TRY IT: Copy the lines of the material from the line with "The width and height of the screenshot is (2048, 1183)." up to and including the line with "(234, 102).", keeping every character unchanged.

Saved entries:
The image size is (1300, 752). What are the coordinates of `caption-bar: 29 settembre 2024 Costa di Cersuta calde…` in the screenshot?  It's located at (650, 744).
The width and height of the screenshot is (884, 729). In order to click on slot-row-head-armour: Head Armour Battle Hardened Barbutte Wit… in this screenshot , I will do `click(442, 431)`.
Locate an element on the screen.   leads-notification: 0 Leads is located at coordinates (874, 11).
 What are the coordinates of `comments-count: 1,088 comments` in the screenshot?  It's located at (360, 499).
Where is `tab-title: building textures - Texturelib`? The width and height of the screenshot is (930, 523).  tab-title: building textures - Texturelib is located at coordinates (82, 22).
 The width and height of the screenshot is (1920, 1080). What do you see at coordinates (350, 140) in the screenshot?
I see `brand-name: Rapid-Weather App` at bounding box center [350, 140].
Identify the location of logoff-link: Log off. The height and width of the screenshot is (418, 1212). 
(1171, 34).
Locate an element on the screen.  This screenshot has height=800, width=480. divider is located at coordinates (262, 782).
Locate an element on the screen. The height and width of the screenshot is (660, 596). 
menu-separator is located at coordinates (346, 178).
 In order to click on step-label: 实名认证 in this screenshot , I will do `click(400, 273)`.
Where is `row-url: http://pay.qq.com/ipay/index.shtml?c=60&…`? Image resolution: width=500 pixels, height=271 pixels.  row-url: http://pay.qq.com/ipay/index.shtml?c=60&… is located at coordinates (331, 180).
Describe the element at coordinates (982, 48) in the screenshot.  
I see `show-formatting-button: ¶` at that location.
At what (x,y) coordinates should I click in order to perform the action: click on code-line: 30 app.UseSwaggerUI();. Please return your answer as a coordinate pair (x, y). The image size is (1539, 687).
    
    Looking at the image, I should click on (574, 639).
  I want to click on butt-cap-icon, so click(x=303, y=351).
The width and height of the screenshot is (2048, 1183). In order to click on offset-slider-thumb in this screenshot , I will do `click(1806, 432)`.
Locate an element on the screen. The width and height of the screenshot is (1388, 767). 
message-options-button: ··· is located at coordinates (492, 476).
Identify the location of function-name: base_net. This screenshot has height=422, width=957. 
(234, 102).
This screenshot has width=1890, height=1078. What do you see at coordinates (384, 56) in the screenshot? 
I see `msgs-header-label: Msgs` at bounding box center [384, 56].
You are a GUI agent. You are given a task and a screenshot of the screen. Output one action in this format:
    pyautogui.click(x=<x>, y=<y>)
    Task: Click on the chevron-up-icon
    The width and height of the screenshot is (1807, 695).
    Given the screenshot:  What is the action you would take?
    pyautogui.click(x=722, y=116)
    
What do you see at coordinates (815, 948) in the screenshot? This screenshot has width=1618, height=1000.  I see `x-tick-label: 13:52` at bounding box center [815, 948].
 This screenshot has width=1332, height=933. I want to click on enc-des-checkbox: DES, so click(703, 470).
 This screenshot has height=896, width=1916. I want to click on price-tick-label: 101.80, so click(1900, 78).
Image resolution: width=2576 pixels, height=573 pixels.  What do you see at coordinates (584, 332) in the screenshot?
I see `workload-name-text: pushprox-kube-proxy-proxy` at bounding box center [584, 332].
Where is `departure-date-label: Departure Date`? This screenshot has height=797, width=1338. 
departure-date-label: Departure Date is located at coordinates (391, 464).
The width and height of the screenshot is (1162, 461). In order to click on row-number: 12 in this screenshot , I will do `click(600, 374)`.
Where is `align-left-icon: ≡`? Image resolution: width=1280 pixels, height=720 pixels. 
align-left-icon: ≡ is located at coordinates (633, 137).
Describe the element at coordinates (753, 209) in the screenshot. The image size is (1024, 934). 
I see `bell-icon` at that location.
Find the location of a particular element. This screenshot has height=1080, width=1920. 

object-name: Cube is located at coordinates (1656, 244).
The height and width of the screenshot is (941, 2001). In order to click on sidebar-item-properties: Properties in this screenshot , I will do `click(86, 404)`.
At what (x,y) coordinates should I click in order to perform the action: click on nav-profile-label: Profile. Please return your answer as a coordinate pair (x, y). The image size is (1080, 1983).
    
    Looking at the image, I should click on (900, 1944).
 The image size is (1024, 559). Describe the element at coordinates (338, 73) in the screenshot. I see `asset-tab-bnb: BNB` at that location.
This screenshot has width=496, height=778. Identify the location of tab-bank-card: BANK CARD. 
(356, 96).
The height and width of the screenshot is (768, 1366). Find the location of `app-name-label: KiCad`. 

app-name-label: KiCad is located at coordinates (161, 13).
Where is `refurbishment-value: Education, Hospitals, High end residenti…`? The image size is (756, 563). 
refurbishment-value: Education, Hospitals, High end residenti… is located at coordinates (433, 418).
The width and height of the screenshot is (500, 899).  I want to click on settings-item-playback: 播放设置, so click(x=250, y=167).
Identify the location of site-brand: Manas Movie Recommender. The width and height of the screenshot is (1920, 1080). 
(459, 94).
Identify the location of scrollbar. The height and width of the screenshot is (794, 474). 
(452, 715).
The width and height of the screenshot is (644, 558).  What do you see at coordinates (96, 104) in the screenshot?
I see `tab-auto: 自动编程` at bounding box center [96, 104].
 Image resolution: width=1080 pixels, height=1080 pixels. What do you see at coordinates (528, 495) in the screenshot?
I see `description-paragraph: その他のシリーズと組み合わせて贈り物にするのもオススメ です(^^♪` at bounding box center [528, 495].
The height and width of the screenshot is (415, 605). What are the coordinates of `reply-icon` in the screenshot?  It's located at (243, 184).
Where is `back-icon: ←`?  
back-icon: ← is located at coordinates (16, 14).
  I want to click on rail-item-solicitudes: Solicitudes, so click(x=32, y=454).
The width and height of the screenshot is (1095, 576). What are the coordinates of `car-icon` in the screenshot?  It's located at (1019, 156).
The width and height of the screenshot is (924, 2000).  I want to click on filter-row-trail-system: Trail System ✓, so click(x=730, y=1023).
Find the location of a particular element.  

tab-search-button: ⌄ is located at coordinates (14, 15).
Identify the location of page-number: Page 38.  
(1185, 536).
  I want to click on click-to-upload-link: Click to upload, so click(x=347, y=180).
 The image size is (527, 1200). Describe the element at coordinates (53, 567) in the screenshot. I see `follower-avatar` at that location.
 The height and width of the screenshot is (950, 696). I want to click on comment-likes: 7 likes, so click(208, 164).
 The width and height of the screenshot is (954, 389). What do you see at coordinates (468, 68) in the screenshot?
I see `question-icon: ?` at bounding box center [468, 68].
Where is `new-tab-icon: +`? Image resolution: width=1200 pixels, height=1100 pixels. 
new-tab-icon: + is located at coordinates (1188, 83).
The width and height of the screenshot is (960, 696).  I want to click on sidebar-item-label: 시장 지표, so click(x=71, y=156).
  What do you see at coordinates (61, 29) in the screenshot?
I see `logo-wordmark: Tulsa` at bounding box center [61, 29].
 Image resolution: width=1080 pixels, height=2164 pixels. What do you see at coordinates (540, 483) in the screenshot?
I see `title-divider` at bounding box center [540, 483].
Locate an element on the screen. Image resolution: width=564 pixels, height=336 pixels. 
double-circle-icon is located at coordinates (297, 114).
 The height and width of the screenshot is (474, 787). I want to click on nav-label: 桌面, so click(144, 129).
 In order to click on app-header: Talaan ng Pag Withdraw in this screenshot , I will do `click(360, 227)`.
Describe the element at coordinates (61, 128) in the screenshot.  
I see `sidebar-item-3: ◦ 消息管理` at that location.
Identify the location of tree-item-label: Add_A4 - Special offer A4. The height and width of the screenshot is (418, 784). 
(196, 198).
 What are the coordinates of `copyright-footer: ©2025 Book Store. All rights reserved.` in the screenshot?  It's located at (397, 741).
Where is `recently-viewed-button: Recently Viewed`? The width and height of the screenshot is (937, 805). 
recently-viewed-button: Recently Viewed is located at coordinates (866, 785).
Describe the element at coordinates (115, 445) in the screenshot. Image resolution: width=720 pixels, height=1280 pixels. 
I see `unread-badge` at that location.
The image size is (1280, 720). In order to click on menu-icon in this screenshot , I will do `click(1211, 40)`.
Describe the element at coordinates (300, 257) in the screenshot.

RESULT OF THIS TASK:
The width and height of the screenshot is (2048, 1183). In order to click on offset-slider-thumb in this screenshot , I will do `click(1806, 432)`.
Locate an element on the screen. The width and height of the screenshot is (1388, 767). 
message-options-button: ··· is located at coordinates (492, 476).
Identify the location of function-name: base_net. This screenshot has height=422, width=957. 
(234, 102).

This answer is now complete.